Dalam Halaqah Nasional Kalender Hijriah Global Tunggal di Yogyakarta pada Sabtu (19/04), Ketua Pimpinan Pusat Muhammadiyah, Syamsul Anwar, memaparkan alasan mengapa Kota Mekkah tidak dijadikan titik acuan parameter untuk Kalender Hijriah Global Tunggal.
Penjelasan ini didasarkan pada analisis dalil syar’i dan kelemahan teknis dari usulan berbasis Mekkah.
Syamsul mengutip hadis dari Abu Hurairah yang diriwayatkan oleh at-Tirmidzi, al-Baihaqi, ad-Daraqutni, dan Abu Dawud: “Puasa itu pada hari seluruh kamu berpuasa, Idulfitri itu pada hari kamu beridulfitri, dan Iduladha itu pada hari kamu beriduladha.”
Hadis ini menjadi landasan Ahmad Syakir (w. 1377/1958), pelopor kalender Islam global, yang mengusulkan Mekkah sebagai titik acuan dengan prinsip moonset after sunset (bulan terbenam setelah matahari terbenam di Mekkah).
Jika kondisi ini terpenuhi, keesokan harinya ditetapkan sebagai awal bulan baru di seluruh dunia. Syakir berargumen bahwa Mekkah, sebagai pusat ibadah haji, relevan karena hadis ini berkaitan dengan manasik haji.
Namun, Syamsul menyoroti dua kelemahan utama parameter ini.
Pertama, kasus seperti Rajab 1424 H (27 Agustus 2003) menunjukkan bahwa meskipun bulan terbenam setelah matahari di Mekkah (matahari terbenam pukul 18:45, bulan pukul 18:53), ijtimak baru terjadi pukul 20:26. Ini berarti parameter moonset after sunset tidak menjamin telah terjadinya ijtimak, yang merupakan syarat awal bulan kamariah.
Kedua, parameter ini dapat menyebabkan wilayah tertentu tidak memasuki bulan baru meskipun hilal sudah terlihat di ufuk mereka, menciptakan ketidaksesuaian.

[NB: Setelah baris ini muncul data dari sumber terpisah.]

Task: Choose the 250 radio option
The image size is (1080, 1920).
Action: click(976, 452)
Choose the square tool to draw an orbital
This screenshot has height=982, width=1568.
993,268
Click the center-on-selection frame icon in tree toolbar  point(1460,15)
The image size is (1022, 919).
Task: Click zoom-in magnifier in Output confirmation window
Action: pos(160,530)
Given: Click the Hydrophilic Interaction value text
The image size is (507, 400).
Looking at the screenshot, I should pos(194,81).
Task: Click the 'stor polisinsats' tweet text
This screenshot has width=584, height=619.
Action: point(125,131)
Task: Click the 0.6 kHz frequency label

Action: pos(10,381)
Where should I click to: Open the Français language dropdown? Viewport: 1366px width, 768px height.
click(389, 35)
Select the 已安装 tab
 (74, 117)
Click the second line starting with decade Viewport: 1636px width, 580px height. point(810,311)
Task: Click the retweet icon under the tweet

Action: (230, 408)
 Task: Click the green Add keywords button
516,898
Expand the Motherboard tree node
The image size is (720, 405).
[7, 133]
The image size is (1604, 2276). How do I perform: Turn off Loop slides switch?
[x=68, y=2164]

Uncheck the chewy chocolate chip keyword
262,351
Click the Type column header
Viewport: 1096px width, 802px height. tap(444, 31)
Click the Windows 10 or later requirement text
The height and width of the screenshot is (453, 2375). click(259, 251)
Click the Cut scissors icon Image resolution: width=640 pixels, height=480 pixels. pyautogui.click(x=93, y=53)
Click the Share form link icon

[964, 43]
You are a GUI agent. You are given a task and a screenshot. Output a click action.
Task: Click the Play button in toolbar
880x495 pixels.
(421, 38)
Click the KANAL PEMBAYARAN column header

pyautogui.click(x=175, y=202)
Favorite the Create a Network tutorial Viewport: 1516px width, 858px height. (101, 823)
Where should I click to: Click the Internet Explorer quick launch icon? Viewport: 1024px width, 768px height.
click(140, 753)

Syamsul menegaskan bahwa hadis Abu Hurairah lebih tepat dipahami sebagai isyarat untuk unifikasi kalender global, bukan menjadikan Mekkah sebagai titik acuan teknis. Hadis ini menekankan keseragaman waktu ibadah, seperti puasa Arafah pada 9 Zulhijah, yang harus jatuh pada hari yang sama di seluruh dunia.
Parameter berbasis Mekkah memang memiliki nilai simbolis, tetapi tidak cukup akurat secara astronomis untuk kalender global. Diskusi ini menggarisbawahi pentingnya mencari parameter yang lebih tepat untuk kalender Hijriah global, yang mampu menyatukan umat Islam tanpa terkendala perbedaan geografis.